ABSTRACT of the Doctoral Thesis
Steadily increasing clock speeds and miniaturization in microelectronics are leading to increasing power densities. Accordingly, there is a demand for new, advanced materials in electronic package design that allow to engineer higher density systems. Certain metal matrix composites are promising candidate materials for electronic packaging applications due to the possibility of tailoring their properties. The latter, however, requires deep understanding and a thorough insight into the mechanisms of interaction between the constituents on the microlevel and of their effect on the overall behavior.
The present study aims to improve the understanding of heat conduction in composite materials, special attention is paid to the effects of imperfectly bonded constituents, i.e. the presence of interfacial thermal resistances.

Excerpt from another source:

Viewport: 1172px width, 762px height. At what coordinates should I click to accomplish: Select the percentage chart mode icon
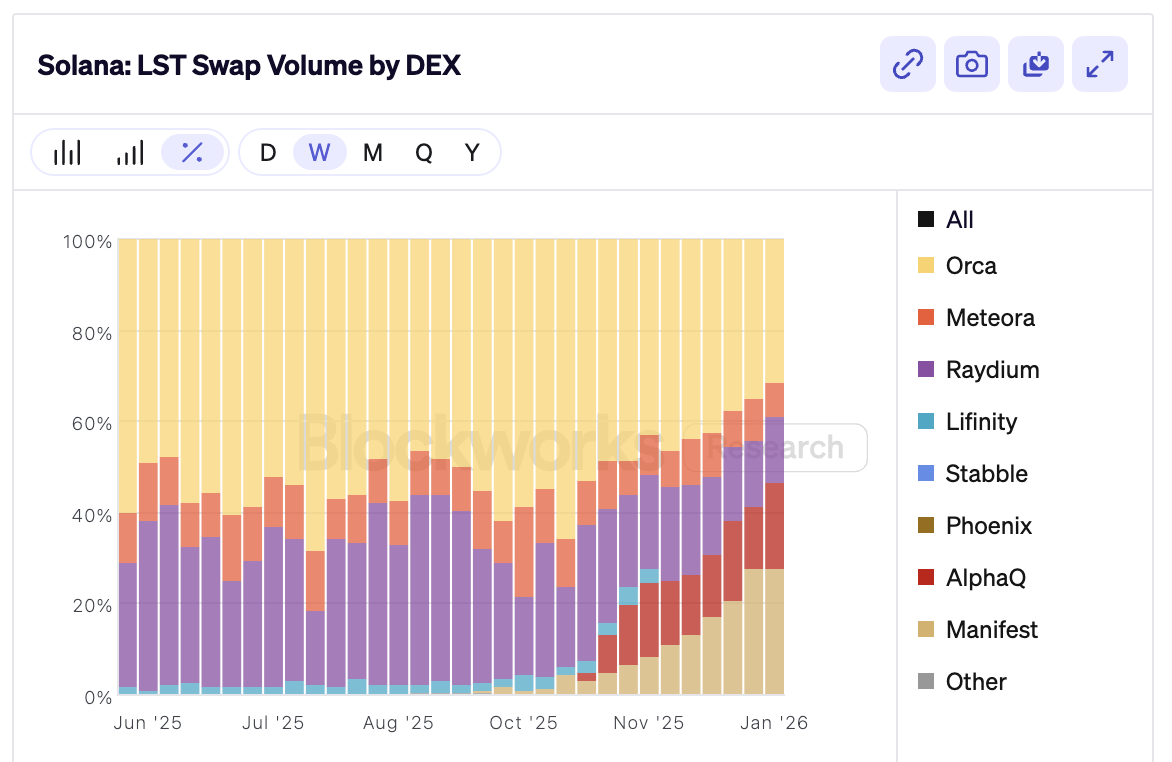point(192,152)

An overview of selected analytical and numerical methods for describing the overall behavior of composite materials is provided. Subsequently, an introduction into hot pressed carbon-copper composites is given, which have high potential for electronic packaging applications.
Mori-Tanaka mean field approaches, among them newly developed methods, and a periodic microfield approach form the backbone of computational methods, which are employed in this work to estimate the effective conductivity of composites. These methods are discussed in detail in Chapter 3, where also the topic of heat conduction in homogeneous solids is addressed and the limits and assumptions underlying the employed micromechanical approaches are critically reviewed.
Single inclusion problems (i.e. solitary, imperfectly bonded inclusions embedded in an isotropic, unbounded matrix), are studied. For the case of ellipsoidal inclusion geometries an analytical method is developed which enables replacement of the original imperfectly bonded inclusion by a less conductive but perfectly bonded inclusion. The replacement formalism is extended to arbitrary inclusion shapes, the solution technique involving "dilute" unit cells. This numerical replacement procedure in combination with the Mori-Tanaka scheme forms a very versatile, "hybrid" micromechanical tool.
Results are presented primarily for carbon-copper composites. Different microgeometries are investigated and Mori-Tanaka predictions are compared with unit cell predictions, as well as with experimental results.